特异性实验结果（图2）显示，仅土拉弗朗西斯氏菌纯培养物DNA出现了LAMP反应特有的阶梯状条带，其他11株非土拉弗朗西斯氏菌DNA和蜱的DNA均未出现阶梯状条带。

2.3 灵敏度实验

根据土拉弗朗西斯氏菌的行业标准，对土拉弗朗西斯氏菌纯培养物、土拉弗朗西斯氏菌克隆质粒进行LAMP灵敏度检测，同时对土拉弗朗西斯氏菌克隆质粒进行PCR灵敏度检测，由图3可知，LAMP检测土拉弗朗西斯氏菌纯培养物灵敏度为4.9×102pg/mL（图3-A）；LAMP检测土拉弗朗西斯氏菌克隆质粒可达到8 copies/μL（图3-B），高于PCR检测灵敏度103copies/μL（图3-C）。

图2 LAMP特异性实验结果

图3 LAMP灵敏度实验结果

2.4 土壤模拟样品检测

图4显示，对土壤模拟样本LAMP检测结果与预期完全一致，且与行业标准认可的荧光定量PCR方法的检测结果相吻合，无假阳性或假阴性结果出现，说明该方法具有良好的特异性和实用价值。

图4 24份不同稀释度土壤模拟样本电泳图

3 讨论

土拉菌致病性强，致死率高，长期以来一直被视为危险的生物武器，与鼠疫、炭疽等被列为A类生物恐怖战剂，其严重的危害性引起了人们的高度关注，已成为反恐和世界卫生安全的重要问题之一。

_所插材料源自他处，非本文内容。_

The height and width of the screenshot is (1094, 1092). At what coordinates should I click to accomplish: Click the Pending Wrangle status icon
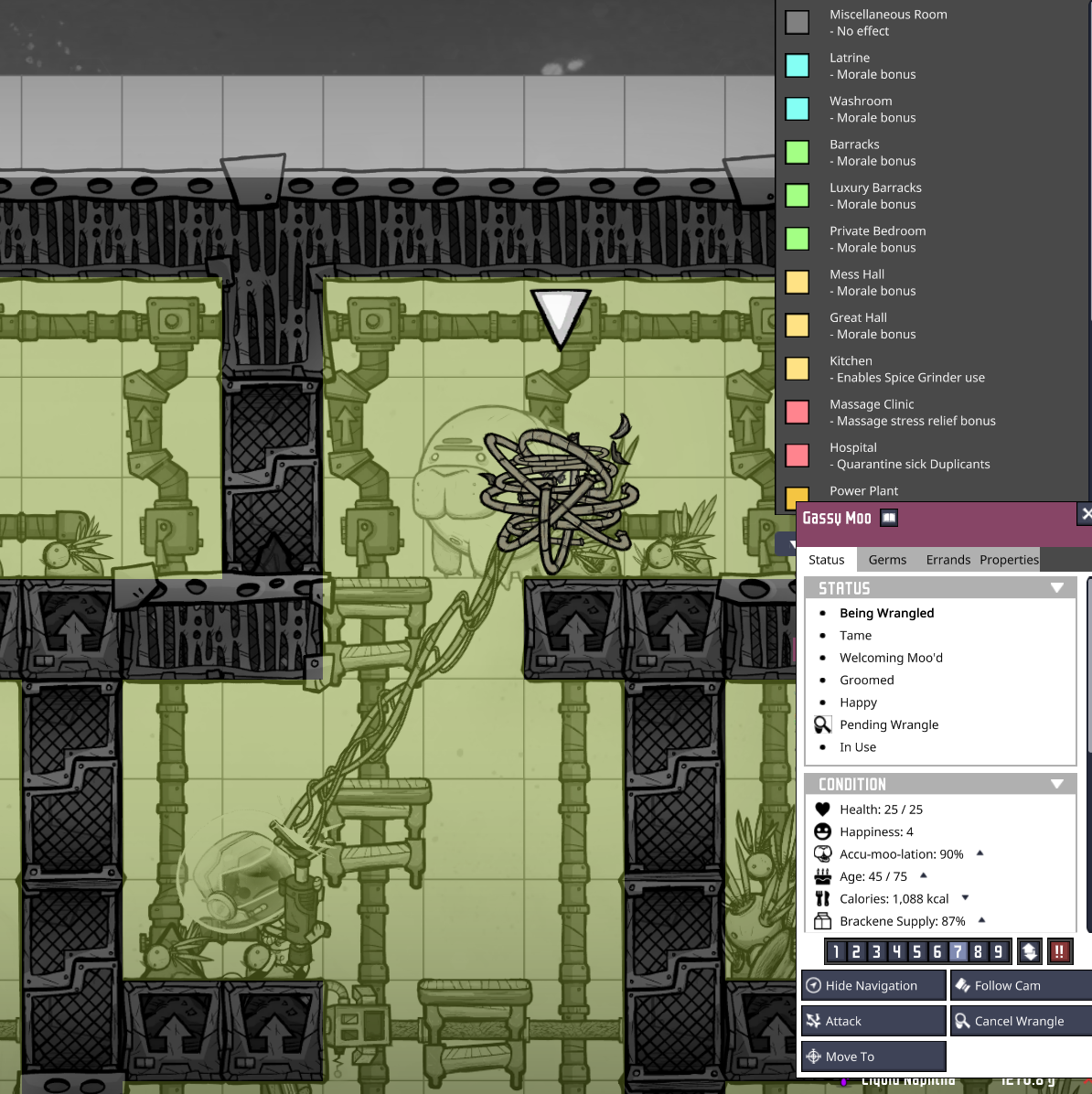(x=822, y=724)
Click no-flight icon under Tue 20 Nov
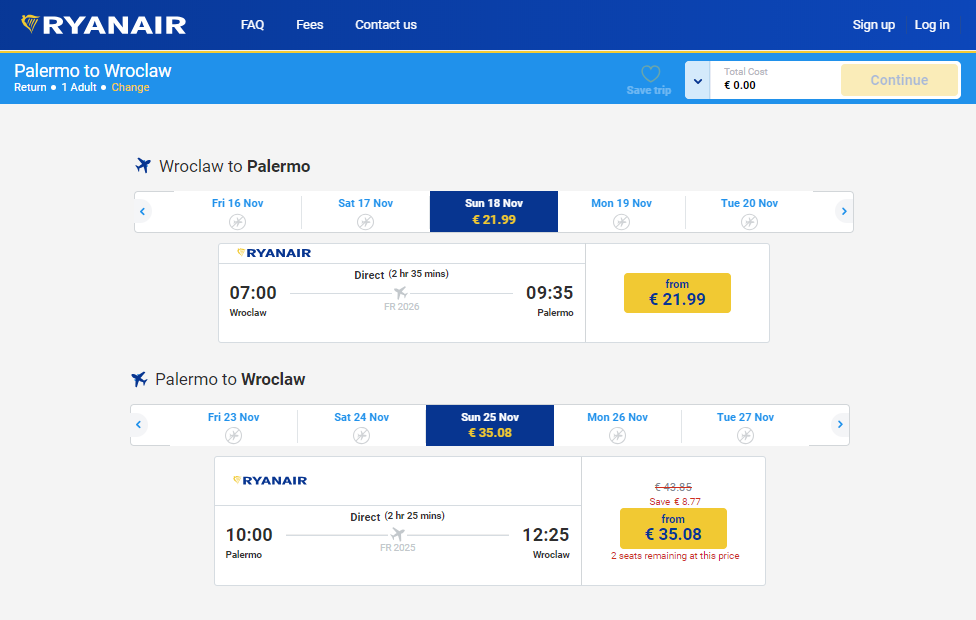The image size is (976, 620). (749, 222)
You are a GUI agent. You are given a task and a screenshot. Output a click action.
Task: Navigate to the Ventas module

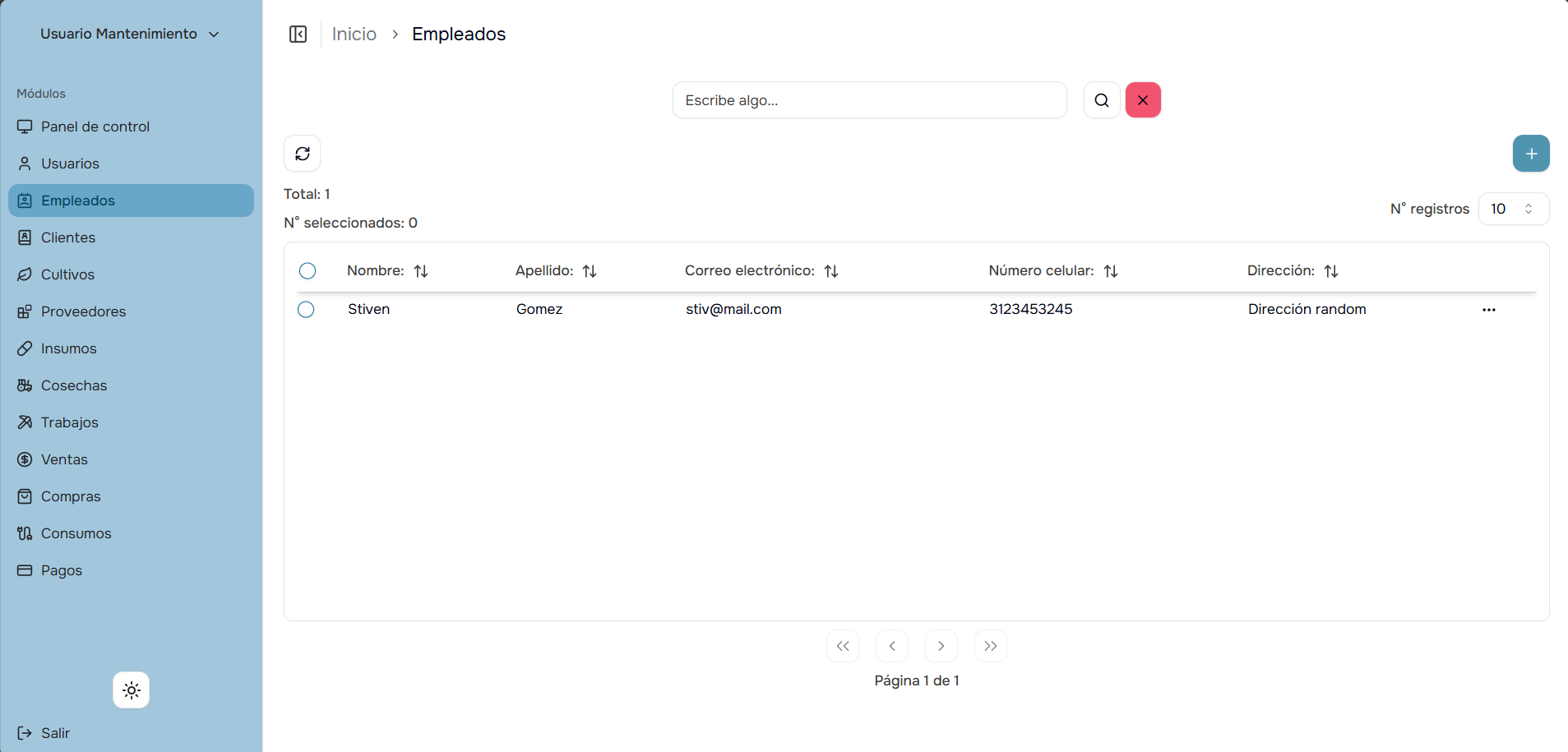[64, 459]
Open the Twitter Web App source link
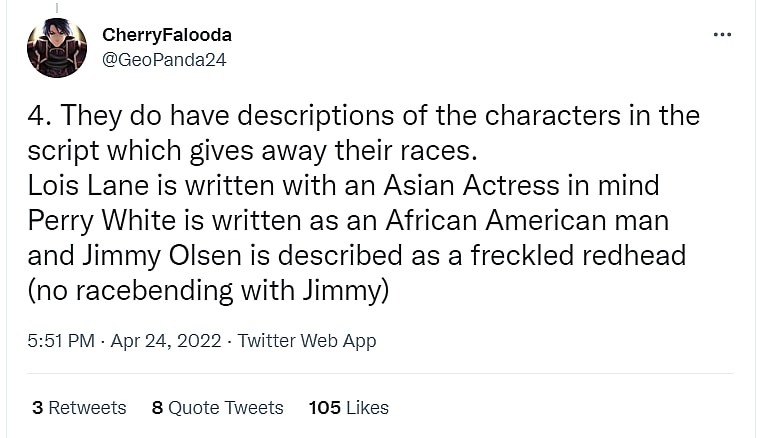 307,341
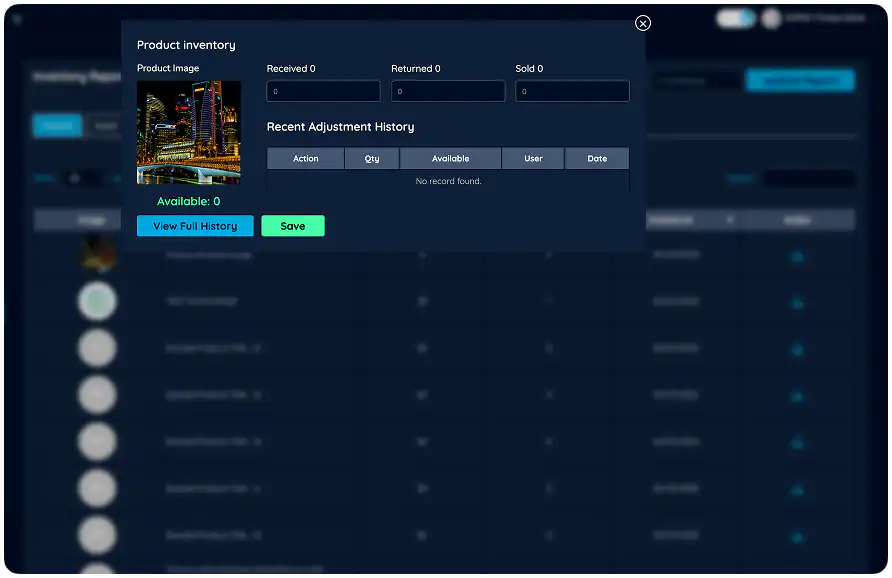Click the export icon in the first table row

[x=796, y=256]
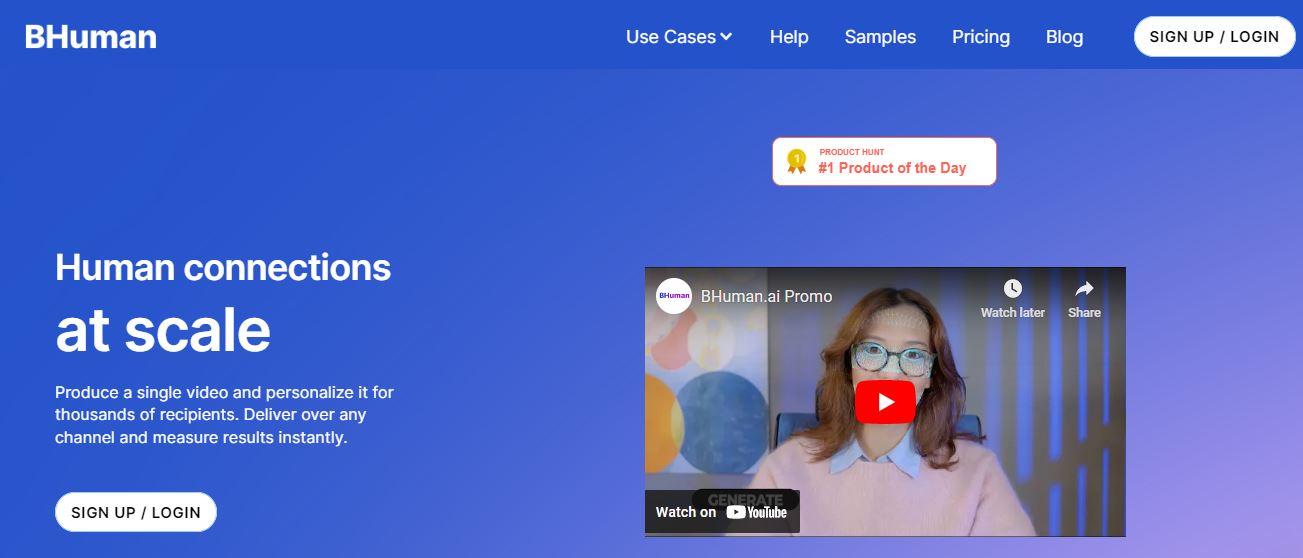Click the Share arrow icon on the video

[1084, 289]
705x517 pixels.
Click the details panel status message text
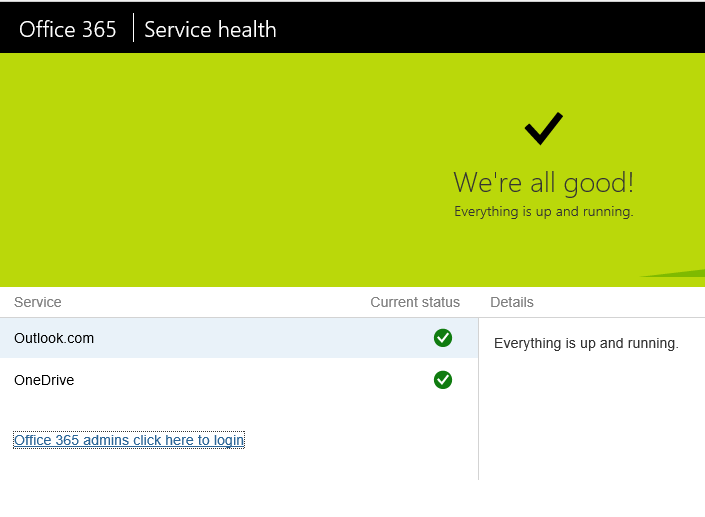[586, 343]
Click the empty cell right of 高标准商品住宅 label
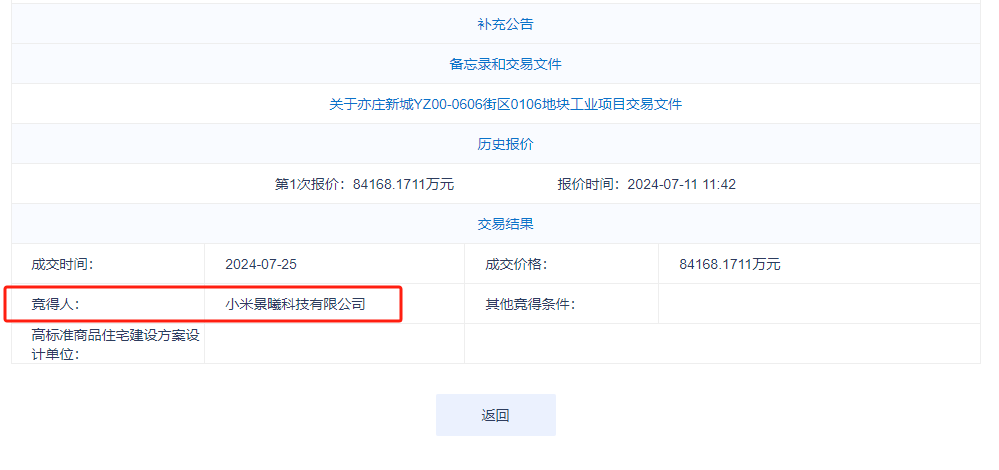The width and height of the screenshot is (999, 470). coord(334,343)
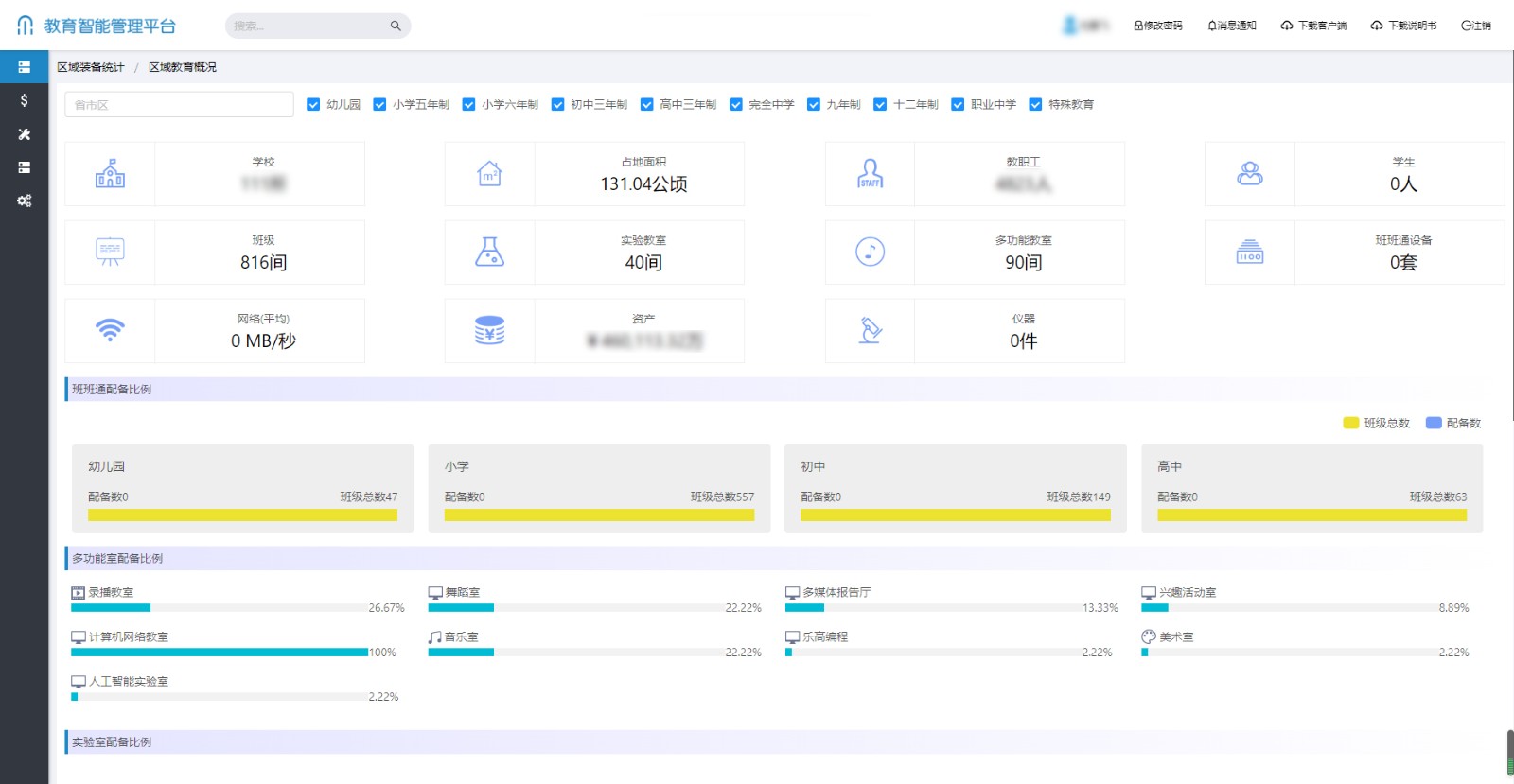
Task: Click the lab flask icon for 实验教室
Action: click(x=489, y=253)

FopA蛋白是的土拉弗朗西斯氏菌外膜蛋白之一，特异性强、保守性好，并具有良好的抗原性。患者在恢复期，血清中仍然存在抗FopA抗体，由土拉弗朗西斯氏菌FopA基因编码，其高度保守性使其适用于土拉弗朗西斯氏菌的核酸诊断。因此，本研究选择土拉弗朗西斯氏菌FopA基因为靶基因建立LAMP检测方法。本研究针对土拉弗朗西斯氏菌FopA基因设计一套LAMP引物进行核酸扩增，通过电泳分析法优化反应条件，并验证其特异性、灵敏度，建立了简便、灵敏、快速，可特异性检测土拉弗朗西斯氏菌的方法。在研究过程中，采用优化后的LAMP方法和荧光定量PCR技术分别土拉弗朗西斯氏菌的基因组DNA进行核酸扩增，结果显示明显的阳性扩增；而对鼠疫耶尔森氏菌、布鲁氏菌、大肠杆菌等11种标准菌株的基因组DNA和蜱虫DNA进行核酸扩增，均未出现非特异性扩增。灵敏度测试采用了土拉弗朗西斯氏菌基因组DNA和克隆株质粒进行同时确定，从土拉弗朗西斯氏菌活菌中提取的土拉弗朗西斯氏菌基因组DNA保证了灵敏度实验的可靠性，为了避免活菌细胞裂解不完全，影响灵敏度检测结果，采用构建质粒的方式进一步精确计算灵敏度。LAMP检测土拉弗朗西斯氏菌克隆质粒的灵敏度为10 copies/μL，达到文献报道的应用TaqMan荧光定量PCR检测土拉弗朗西斯氏菌［14］的灵敏度。此外，LAMP检测土拉弗朗西斯氏菌的基因组DNA灵敏度为490 pg/mL。土壤资源是生态基础中非常重要的部分，也是各种生物生存发展的基础；土壤环境中存在成千上万种微生物，环境复杂，土拉弗朗西斯氏菌的检测易受土壤环境中其他微生物和其他物质的干扰。优化后的LAMP技术可直接对土壤中的土拉弗朗西斯氏菌进行检测，且检出限达44 CFU/g，低于TaqMan探针实时荧光定量PCR快速检测土壤样本中土拉弗朗西斯氏菌［14］的检出限440 CFU/g，验证了LAMP技术检测土拉弗朗西斯氏菌的实用价值。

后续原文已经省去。